Possibly more important than the problem of latency is the fact that web service calls typically entail distributed communications. This means that client and service developers alike must be prepared to handle partial failures [Waldo, Wyant, Wollrath, Kendall]. A partial failure occurs when the client, service, or network itself fails while the others continue to function properly. Networks are inherently unreliable, and problems may arise for innumerable reasons. Connections will occasionally time out or be dropped. Servers will be overloaded from time to time, and as a result, they may not be able to receive or process all requests. Services may even crash while processing a request. Clients may crash too, in which case the service may have no way to return a response. Multiple strategies must therefore be used to detect and handle partial failures.
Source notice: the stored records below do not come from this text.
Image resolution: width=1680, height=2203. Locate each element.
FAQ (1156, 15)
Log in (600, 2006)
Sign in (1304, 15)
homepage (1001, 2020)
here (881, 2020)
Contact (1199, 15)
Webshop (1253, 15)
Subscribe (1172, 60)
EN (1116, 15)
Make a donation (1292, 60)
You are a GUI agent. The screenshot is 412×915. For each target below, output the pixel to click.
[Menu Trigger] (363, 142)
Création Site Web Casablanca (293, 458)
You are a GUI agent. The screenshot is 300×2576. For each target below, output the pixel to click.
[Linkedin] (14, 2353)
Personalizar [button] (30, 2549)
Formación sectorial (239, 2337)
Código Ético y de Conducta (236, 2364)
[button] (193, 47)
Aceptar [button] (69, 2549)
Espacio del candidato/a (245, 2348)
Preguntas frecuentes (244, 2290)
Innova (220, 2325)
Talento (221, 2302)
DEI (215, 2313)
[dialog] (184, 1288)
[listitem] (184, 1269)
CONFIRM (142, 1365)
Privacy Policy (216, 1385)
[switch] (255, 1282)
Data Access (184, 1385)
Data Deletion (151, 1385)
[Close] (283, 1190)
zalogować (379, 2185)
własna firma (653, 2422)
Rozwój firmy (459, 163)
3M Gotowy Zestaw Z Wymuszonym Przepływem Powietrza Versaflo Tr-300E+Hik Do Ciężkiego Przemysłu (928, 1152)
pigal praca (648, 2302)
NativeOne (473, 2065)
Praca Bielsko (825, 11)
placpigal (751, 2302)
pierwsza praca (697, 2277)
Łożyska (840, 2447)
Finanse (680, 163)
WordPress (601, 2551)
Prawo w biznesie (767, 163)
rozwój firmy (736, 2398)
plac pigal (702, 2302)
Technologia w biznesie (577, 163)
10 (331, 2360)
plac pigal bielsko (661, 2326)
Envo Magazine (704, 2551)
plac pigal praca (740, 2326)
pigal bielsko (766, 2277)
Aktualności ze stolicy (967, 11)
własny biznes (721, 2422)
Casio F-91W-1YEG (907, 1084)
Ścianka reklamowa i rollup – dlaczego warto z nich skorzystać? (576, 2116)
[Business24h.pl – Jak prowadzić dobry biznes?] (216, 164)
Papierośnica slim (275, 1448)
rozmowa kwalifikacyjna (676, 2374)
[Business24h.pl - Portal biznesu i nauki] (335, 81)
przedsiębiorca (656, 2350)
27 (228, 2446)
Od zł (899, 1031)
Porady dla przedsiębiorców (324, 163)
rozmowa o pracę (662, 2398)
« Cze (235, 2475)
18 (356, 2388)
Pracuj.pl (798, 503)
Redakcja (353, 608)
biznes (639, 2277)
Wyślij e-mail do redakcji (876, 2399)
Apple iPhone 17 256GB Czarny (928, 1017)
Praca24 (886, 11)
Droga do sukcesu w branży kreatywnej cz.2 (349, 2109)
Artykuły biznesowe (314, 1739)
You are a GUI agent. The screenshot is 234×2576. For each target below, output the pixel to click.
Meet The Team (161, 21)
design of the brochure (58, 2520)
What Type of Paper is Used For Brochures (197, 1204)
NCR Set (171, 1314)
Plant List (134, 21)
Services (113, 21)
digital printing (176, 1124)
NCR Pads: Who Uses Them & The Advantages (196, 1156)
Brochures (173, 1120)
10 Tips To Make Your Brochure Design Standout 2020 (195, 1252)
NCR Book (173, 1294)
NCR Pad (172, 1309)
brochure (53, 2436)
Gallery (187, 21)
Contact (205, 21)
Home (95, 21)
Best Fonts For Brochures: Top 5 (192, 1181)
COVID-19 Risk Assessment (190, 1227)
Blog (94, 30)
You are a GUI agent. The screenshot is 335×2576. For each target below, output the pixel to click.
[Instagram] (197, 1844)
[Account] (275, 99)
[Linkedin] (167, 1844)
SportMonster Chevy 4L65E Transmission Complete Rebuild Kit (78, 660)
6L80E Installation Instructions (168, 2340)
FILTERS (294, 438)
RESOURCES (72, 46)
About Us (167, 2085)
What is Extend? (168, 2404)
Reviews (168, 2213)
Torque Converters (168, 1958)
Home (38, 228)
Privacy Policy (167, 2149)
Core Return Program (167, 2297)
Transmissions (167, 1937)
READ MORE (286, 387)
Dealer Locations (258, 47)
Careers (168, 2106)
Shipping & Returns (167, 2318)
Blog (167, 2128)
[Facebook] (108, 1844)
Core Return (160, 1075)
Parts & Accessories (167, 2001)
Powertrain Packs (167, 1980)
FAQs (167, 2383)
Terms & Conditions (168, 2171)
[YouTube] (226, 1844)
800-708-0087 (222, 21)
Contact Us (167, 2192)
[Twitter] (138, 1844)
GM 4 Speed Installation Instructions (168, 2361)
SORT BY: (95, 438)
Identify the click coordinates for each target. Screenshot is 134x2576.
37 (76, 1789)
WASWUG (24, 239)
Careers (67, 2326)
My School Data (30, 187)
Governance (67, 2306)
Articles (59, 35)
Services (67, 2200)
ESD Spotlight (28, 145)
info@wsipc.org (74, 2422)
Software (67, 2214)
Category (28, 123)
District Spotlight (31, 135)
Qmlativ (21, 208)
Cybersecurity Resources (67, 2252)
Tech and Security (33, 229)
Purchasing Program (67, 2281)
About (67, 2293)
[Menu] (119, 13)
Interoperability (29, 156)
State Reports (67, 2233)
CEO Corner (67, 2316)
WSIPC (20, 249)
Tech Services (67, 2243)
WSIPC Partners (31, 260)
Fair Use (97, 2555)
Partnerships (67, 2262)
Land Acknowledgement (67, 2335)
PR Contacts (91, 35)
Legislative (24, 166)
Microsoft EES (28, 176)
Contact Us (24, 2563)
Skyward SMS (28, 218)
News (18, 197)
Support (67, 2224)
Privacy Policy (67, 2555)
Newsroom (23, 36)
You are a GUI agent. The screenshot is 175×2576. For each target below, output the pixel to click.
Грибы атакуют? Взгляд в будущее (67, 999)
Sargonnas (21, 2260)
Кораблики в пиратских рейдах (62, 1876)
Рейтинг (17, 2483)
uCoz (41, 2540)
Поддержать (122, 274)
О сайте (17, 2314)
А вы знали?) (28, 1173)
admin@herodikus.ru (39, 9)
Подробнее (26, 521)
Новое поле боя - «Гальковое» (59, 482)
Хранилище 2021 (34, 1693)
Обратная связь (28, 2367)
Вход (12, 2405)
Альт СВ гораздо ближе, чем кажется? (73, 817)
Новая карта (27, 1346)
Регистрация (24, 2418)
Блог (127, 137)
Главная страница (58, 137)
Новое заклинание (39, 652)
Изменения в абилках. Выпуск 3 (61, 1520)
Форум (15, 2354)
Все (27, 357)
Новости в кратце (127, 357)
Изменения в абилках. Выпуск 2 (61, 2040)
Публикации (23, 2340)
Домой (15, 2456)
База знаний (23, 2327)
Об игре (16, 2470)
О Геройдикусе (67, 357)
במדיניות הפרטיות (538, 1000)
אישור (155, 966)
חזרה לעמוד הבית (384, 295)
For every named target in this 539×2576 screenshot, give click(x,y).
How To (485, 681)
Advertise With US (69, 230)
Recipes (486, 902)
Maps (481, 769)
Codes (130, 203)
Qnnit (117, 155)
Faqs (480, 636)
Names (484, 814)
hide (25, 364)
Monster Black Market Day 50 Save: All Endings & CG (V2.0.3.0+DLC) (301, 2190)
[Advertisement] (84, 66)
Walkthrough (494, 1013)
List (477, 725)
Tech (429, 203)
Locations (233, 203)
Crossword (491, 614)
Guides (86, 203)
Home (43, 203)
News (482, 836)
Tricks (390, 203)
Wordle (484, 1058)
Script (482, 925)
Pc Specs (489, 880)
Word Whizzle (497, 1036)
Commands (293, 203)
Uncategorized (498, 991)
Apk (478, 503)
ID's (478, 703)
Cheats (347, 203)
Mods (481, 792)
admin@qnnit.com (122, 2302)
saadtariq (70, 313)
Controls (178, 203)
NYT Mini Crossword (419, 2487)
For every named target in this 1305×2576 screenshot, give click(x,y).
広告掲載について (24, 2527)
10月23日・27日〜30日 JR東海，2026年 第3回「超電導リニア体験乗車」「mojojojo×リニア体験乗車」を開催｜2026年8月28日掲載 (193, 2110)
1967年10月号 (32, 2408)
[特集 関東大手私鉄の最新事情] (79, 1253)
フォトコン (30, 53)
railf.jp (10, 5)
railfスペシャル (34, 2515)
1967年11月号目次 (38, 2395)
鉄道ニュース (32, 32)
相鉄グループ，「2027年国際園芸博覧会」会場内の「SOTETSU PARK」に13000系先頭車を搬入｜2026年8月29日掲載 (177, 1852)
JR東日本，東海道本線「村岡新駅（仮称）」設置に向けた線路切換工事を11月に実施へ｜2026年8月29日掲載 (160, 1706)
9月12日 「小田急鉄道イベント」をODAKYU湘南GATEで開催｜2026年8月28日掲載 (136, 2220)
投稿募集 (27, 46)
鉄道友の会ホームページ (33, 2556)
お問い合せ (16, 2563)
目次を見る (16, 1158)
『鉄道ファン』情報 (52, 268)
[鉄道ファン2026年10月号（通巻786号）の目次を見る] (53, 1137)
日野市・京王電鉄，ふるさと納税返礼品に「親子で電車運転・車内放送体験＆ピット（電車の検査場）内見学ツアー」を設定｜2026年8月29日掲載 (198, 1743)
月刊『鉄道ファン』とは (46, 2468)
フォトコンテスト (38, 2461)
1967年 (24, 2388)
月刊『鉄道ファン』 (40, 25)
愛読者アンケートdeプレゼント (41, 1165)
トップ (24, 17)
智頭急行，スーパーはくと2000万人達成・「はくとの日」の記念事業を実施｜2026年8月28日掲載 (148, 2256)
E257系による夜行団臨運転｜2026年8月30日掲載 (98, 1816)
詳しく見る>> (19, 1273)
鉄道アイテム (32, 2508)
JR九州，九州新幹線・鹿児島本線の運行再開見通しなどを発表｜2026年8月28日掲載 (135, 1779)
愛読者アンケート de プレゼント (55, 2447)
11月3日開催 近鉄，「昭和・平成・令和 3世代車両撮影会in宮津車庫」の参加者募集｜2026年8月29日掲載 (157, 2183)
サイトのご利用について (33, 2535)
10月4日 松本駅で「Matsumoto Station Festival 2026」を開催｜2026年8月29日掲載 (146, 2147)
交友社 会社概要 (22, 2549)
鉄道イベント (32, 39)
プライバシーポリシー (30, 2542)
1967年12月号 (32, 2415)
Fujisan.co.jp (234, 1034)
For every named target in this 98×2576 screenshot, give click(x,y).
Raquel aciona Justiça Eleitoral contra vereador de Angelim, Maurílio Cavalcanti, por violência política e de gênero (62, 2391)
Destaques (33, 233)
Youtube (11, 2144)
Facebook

In light of these inherent risks, developers and architects should first explore the alternatives. In many cases, it may be better to create "service libraries" (e.g., JARs, .NET assemblies) that can be imported, called, and executed from within the client's process. If the client and service have been created for different platforms (e.g., Java, .NET), you may still use a variety of techniques that enable disparate clients and services to collaborate from within the same process. The client may, for example, be able to host the server's runtime engine, load the services into that environment, and invoke the target directly. To illustrate, a .NET client could host a Java Virtual Machine (JVM), load a Java library into the JVM, and communicate with the target classes through the Java Native Interface (JNI). You may also use third-party "bridging technologies." These options, however, can become quite complex and generally prolong the client's coupling to the service's technologies.
Web services should therefore be reserved for situations in which out-of-process and cross-machine calls "make sense." Here are a few examples of when this might occur.
- The client and service belong to different application domains and the "service functions" cannot be easily imported into the client.
- The client is a complex business process that incorporates functions from multiple application domains. The logical services are owned and managed by different organizations and change at different rates.
- The divide between the client and server is natural. The client may, for example, be a mobile or desktop application that uses common business functions.
Developers would be wise to consider alternatives to web services even when cross-machine calls seem justified.
- MOM (e.g., MSMQ, WebSphere MQ, Apache ActiveMQ, etc.) can be used to integrate applications. These technologies, however, are best reserved for use within a secured environment, far behind the corporate firewall. Furthermore, they require the adoption of an asynchronous communications style that forces all parties to tackle several new design challenges. MOM solutions often use proprietary technologies that are platform-specific. For complete coverage of this topic, see Enterprise Integration Patterns: Designing, Building, and Deploying Messaging Solutions [EIP]. Web services often forward requests to MOM.
- A certain amount of overhead should be expected with HTTP due to the time it takes for clients and servers to establish connections. This added time may not be acceptable in certain high-performance/high-load scenarios. A connectionless protocol like User Datagram Protocol (UDP) can be a viable alternative for situations like these. The trade-off, however, is that data may be lost, duplicated, or received out of order.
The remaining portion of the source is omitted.